__Problem details__
Only the lines that hold the word "islam" are wanted from this listing.

__Data for this task__
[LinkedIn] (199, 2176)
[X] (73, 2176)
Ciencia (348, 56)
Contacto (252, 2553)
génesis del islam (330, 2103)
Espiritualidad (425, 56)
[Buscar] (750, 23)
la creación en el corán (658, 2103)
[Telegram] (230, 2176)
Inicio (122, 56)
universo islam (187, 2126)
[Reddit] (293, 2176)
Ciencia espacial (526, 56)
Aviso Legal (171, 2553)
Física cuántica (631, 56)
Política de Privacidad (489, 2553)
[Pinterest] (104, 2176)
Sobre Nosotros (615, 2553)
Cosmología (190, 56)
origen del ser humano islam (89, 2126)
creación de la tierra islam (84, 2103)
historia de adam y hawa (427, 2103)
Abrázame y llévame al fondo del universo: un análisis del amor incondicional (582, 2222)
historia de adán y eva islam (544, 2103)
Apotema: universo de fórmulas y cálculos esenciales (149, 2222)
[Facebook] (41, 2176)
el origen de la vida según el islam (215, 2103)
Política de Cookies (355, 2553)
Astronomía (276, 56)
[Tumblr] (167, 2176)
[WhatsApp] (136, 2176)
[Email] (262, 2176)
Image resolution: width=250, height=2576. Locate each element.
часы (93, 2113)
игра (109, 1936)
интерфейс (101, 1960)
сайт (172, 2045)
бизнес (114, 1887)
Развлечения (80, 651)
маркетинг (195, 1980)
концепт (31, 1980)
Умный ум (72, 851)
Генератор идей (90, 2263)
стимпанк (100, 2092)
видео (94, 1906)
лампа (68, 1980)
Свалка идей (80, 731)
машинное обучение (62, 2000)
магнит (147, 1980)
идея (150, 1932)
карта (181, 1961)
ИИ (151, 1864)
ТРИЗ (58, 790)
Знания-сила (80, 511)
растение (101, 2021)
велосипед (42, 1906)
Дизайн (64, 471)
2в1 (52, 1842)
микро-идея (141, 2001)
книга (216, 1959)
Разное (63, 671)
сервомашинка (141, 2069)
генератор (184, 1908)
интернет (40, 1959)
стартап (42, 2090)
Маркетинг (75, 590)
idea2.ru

__Expected output__
génesis del islam (330, 2103)
universo islam (187, 2126)
origen del ser humano islam (89, 2126)
creación de la tierra islam (84, 2103)
historia de adán y eva islam (544, 2103)
el origen de la vida según el islam (215, 2103)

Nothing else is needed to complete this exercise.